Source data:

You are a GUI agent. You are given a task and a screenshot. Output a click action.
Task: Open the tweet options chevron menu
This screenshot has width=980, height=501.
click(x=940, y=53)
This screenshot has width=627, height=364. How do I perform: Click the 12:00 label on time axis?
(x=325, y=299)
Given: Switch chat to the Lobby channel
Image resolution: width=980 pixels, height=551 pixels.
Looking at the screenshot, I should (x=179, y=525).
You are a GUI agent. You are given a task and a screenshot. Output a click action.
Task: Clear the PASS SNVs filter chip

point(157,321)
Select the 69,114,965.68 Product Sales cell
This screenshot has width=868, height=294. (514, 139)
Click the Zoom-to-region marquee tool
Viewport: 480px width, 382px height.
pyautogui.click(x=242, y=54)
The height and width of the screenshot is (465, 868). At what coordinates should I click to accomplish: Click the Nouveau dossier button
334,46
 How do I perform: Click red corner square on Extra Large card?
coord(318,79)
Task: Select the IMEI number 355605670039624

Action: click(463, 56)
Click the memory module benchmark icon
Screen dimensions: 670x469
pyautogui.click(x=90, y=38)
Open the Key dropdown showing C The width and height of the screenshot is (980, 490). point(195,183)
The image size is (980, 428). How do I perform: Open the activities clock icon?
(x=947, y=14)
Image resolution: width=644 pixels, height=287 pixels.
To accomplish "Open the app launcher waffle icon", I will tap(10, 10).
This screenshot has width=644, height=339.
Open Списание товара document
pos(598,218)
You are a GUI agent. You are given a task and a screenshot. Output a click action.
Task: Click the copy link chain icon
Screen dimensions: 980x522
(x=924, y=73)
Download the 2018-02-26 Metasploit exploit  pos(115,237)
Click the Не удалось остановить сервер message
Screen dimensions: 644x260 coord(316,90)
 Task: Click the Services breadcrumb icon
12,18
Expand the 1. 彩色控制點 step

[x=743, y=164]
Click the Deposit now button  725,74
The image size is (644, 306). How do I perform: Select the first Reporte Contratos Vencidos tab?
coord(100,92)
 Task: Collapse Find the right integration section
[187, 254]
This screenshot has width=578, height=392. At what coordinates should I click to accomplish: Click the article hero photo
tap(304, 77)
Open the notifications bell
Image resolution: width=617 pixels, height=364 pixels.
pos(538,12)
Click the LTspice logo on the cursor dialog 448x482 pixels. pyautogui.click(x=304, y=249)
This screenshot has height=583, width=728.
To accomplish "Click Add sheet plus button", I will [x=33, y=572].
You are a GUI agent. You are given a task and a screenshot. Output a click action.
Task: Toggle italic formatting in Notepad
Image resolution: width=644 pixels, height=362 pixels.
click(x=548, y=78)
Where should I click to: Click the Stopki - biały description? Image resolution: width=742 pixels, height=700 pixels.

YOUR OBJECTIVE: Reproduce verbatim everything in the entries above from the line containing "Download the 2018-02-26" down to the line containing "Click the Deposit", including both of those lines.

REPLY TO THE TASK:
Download the 2018-02-26 Metasploit exploit  pos(115,237)
Click the Не удалось остановить сервер message
Screen dimensions: 644x260 coord(316,90)
 Task: Click the Services breadcrumb icon
12,18
Expand the 1. 彩色控制點 step

[x=743, y=164]
Click the Deposit now button  725,74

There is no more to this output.